*** PROVIDED DATA ***

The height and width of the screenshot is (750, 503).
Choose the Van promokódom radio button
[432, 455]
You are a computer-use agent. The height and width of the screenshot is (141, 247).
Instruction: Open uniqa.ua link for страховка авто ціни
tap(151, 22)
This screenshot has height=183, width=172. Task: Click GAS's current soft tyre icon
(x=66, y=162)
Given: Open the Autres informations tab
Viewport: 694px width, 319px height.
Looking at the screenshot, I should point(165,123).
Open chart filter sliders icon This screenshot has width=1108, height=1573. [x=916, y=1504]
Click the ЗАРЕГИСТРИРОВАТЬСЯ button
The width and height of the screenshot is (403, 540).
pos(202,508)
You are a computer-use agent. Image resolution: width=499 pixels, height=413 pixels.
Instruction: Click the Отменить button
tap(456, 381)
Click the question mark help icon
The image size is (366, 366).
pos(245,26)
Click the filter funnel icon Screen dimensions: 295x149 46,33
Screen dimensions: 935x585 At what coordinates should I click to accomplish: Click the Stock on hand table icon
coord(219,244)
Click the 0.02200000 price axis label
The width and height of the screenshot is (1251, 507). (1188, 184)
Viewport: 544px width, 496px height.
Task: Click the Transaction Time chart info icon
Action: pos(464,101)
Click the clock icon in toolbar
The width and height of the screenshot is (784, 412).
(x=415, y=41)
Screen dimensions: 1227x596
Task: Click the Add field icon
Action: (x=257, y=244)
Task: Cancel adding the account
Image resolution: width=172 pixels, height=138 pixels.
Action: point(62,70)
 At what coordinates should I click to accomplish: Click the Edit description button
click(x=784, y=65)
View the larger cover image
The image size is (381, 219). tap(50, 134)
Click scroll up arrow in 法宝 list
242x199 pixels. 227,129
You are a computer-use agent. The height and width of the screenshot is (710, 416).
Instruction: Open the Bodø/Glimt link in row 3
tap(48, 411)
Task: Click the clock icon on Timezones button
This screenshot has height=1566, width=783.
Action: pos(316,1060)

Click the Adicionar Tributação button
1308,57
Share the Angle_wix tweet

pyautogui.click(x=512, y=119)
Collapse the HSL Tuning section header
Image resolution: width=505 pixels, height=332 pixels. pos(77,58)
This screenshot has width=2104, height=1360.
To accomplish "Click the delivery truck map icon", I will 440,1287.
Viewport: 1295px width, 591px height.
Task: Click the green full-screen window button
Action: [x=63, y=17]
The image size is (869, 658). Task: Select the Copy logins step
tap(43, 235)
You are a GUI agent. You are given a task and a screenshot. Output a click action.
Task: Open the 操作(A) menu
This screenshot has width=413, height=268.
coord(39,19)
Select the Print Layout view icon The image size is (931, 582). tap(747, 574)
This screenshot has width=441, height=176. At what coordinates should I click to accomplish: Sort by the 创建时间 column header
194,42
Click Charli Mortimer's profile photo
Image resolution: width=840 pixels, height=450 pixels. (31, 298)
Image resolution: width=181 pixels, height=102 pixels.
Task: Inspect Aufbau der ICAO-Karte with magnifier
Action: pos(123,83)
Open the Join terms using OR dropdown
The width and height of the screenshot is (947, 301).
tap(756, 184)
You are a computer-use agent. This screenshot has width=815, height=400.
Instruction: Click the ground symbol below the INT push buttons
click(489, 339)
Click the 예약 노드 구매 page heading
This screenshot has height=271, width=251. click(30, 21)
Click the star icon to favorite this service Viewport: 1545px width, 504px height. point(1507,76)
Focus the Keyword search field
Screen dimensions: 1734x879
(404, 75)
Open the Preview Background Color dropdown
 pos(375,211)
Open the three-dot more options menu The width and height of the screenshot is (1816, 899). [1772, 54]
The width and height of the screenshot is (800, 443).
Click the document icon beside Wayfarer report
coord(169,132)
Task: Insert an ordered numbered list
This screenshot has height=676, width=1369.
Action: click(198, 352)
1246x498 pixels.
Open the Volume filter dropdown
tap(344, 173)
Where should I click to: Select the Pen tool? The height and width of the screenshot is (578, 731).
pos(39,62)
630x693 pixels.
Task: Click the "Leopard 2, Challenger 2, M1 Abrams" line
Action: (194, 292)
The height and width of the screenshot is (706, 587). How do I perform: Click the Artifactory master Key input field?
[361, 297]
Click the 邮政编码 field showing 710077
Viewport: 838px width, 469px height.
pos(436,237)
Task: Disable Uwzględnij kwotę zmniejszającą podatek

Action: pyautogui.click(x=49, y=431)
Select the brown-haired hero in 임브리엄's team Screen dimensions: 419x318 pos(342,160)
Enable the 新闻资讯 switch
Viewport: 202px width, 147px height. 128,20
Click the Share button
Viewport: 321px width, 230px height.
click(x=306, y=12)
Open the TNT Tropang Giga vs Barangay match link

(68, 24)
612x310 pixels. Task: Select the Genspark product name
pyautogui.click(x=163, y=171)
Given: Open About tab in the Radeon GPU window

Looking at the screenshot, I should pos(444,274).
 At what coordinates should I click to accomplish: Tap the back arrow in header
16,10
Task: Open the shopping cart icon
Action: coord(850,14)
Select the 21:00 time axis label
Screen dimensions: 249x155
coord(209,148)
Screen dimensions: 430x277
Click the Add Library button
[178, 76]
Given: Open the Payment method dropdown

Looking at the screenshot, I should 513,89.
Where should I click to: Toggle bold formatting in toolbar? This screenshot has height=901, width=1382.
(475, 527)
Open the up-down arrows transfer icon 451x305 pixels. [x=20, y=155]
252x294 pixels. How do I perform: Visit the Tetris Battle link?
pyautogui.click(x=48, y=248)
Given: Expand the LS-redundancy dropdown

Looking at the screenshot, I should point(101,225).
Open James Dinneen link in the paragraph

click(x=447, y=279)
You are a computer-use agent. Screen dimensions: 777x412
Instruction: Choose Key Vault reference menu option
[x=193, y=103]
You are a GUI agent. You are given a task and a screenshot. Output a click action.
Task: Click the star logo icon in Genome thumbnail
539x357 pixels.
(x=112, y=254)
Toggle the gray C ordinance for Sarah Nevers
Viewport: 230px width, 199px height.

*** End of PROVIDED DATA ***

TASK PROMPT: The answer should consist solely of the lines from the first line above through the one with "Task: Click the clock", both included, repeated exactly.

ANSWER TO THE EXERCISE:
The height and width of the screenshot is (750, 503).
Choose the Van promokódom radio button
[432, 455]
You are a computer-use agent. The height and width of the screenshot is (141, 247).
Instruction: Open uniqa.ua link for страховка авто ціни
tap(151, 22)
This screenshot has height=183, width=172. Task: Click GAS's current soft tyre icon
(x=66, y=162)
Given: Open the Autres informations tab
Viewport: 694px width, 319px height.
Looking at the screenshot, I should point(165,123).
Open chart filter sliders icon This screenshot has width=1108, height=1573. [x=916, y=1504]
Click the ЗАРЕГИСТРИРОВАТЬСЯ button
The width and height of the screenshot is (403, 540).
pos(202,508)
You are a computer-use agent. Image resolution: width=499 pixels, height=413 pixels.
Instruction: Click the Отменить button
tap(456, 381)
Click the question mark help icon
The image size is (366, 366).
pos(245,26)
Click the filter funnel icon Screen dimensions: 295x149 46,33
Screen dimensions: 935x585 At what coordinates should I click to accomplish: Click the Stock on hand table icon
coord(219,244)
Click the 0.02200000 price axis label
The width and height of the screenshot is (1251, 507). (1188, 184)
Viewport: 544px width, 496px height.
Task: Click the Transaction Time chart info icon
Action: pos(464,101)
Click the clock icon in toolbar
The width and height of the screenshot is (784, 412).
(x=415, y=41)
Screen dimensions: 1227x596
Task: Click the Add field icon
Action: (x=257, y=244)
Task: Cancel adding the account
Image resolution: width=172 pixels, height=138 pixels.
Action: point(62,70)
 At what coordinates should I click to accomplish: Click the Edit description button
click(x=784, y=65)
View the larger cover image
The image size is (381, 219). tap(50, 134)
Click scroll up arrow in 法宝 list
242x199 pixels. 227,129
You are a computer-use agent. The height and width of the screenshot is (710, 416).
Instruction: Open the Bodø/Glimt link in row 3
tap(48, 411)
Task: Click the clock icon on Timezones button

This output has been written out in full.